Stock prices for companies located where a politician lived or was born declined by an average of nearly 2 percent when the connection was abruptly severed, translating into millions of dollars in lost shareholder equity, found co-author David Parsley, E. Bronson Ingram Professor of Economics and Finance.

Such connected companies also tended to see a substantial drop in key performance figures. For example, sales growth for the companies studied averaged just over 12 percent during the year prior to a politician’s death, but dropped to less than 6 percent afterwards.

According to Parsley, politically connected firms realize many benefits from their relationships with lawmakers. These include preferential treatment by government-owned agencies or access to credit, relaxed regulatory oversight or stiffer regulatory oversight for rivals, lighter taxation policies or a greater likelihood of government bailouts in the event of financial distress.

“Losing these benefits when a politician suddenly dies clearly has a significant economic impact on the companies and raises serious questions about the broader impact of these connections on long-term economic growth,” said Parsley.

Larger effects for family firms and those in industries with major political links

The unexpected death of a politician yielded a greater drop (by more than 1 percent) in stock price for family-dominated public companies, which prior research has indicated tend to be more poorly managed with less stringent corporate governance, making them likely to rely more heavily on the value of a political connection. Among other key findings:

  • Larger companies tended to see less impact, possibly due to a tendency to diversify their political connections.
  • Companies with higher market to book ratios fell by a greater amount (by about half a percent), consistent with the view that connected companies trade at higher prices.
  • The negative impact on stock prices increased by as much as 4 percent for firms in industries in which the politician had direct influence.
  • Companies in countries identified as more corrupt by Transparency International’s Corruption Perceptions Index took a bigger hit (up to 1.7 percent), presumably due to the greater likelihood of corporate connivance with politicians.
  • Companies in democratic countries dropped more (by over 3 percent) than the overall average, which Parsley attributes to generally greater levels of corporate transparency.
  • On an unconditional basis (before controlling for other factors), the largest stock declines occurred in companies based in Pakistan and Zimbabwe (more than 10 percent, though there were only a few companies impacted), where previous research showed that ties to an influential politician are worth as much as 10 percent of firm value.

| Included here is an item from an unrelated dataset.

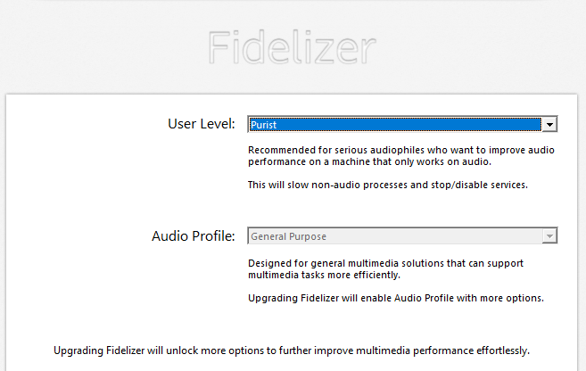The width and height of the screenshot is (586, 371).
Task: Click 'multimedia tasks more efficiently' text line
Action: (x=324, y=275)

The study examined 122 sudden deaths of politicians from around the world since 1973, for which the politician’s city of birth or residence could be identified, and then analyzed the performance of more than 8,000 publicly traded companies based in those cities at the time of death. Only politicians who died unexpectedly – from heart attack, stroke, suicide, assassination, or accidents that resulted in death within 24 hours – were included, since financial markets likely anticipated and accounted for deaths from a longer-term chronic illness, such as cancer.

According to Parsley, a politician’s city of birth or residence is a novel but logical base for determining corporate political connections.

“Politicians systematically favor local enterprises due to their need for election funding, to stimulate job creation, links with family and friends, and a host of other issues,” he said. “Quantifying the value of such political connections has been hard to pinpoint, but our analysis provides perhaps the clearest picture yet of just how much these connections are worth for shareholders.”

The study, “Sudden Deaths: Taking Stock of Geographic Ties,” is forthcoming in the June issue of the Journal of Financial and Quantitative Analysis. It was written with Professor Mara Faccio of Purdue University’s Krannert School of Management, and partially funded by the Owen School’s Financial Markets Research Center. It is available for download at http://papers.ssrn.com/sol3/papers.cfm?abstract_id=875808.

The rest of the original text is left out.